A ground-validated NDVI dataset for monitoring vegetation dynamics and mapping phenology in Fennoscandia and the Kola peninsula

International Journal of Remote Sensing (Impact Factor: 1.65). 01/2007; 28.
Source: OAI


An NDVI dataset covering Fennoscandia and the Kola peninsula was created for vegetation and climate studies, using Moderate Resolution Imaging Spectroradiometer 16-day maximum value composite data from 2000 to 2005. To create the dataset, (1) the influence of the polar night and snow on the NDVI values was removed by replacing NDVI values in winter with a pixel-specific NDVI value representing the NDVI outside the growing season when the pixel is free of snow; and (2) yearly NDVI time series were modelled for each pixel using a double logistic function defined by six parameters.
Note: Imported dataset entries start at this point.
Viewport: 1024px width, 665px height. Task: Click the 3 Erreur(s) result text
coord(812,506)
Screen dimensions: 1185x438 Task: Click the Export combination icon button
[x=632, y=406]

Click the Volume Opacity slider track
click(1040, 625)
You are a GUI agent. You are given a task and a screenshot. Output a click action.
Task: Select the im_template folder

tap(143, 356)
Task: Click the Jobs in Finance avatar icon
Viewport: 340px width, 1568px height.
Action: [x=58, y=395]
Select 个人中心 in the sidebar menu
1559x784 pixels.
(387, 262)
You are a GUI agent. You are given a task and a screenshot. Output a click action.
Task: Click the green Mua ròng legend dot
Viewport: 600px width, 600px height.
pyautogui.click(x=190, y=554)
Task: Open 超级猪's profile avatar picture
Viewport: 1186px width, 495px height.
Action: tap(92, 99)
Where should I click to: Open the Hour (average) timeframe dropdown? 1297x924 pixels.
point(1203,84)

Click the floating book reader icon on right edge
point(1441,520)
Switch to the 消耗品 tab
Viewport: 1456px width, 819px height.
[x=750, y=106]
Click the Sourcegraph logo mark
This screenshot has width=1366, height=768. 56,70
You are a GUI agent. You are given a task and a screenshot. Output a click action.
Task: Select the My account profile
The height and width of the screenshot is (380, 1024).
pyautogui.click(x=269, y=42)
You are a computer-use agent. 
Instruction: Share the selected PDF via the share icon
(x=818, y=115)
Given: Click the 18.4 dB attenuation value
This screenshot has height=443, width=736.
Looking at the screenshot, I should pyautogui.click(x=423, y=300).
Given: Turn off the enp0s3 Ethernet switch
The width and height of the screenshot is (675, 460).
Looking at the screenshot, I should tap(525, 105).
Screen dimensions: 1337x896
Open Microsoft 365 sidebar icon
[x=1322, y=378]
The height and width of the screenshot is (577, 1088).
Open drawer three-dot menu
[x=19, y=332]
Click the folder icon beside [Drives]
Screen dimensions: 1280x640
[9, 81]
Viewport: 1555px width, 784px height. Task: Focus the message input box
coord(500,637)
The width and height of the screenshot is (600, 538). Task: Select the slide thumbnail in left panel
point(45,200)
Estimates of the onset of spring and the end of autumn were then mapped using the modelled dataset and compared with ground observations of the onset of leafing and the end of leaf fall in birch, respectively. Missing and poor-quality data prevented estimates from being produced for all pixels in the study area. Applying a 5 km×5 km mean filter increased the number of modelled pixels without decreasing the accuracy of the predictions. The comparison shows good agreement between the modelled and observed dates (root mean square error = 12 days, n = 108 for spring; root mean square error = 10 days, n = 26, for autumn). Fennoscandia shows a range in the onset of spring of more than 2 months within a single year and locally the onset of spring varies with up to one month between years. The end of autumn varies by one and a half months across the region. While continued validation with ground data is needed, this new dataset facilitates the detailed monitoring of vegetation activity in Fennoscandia and the Kola peninsula.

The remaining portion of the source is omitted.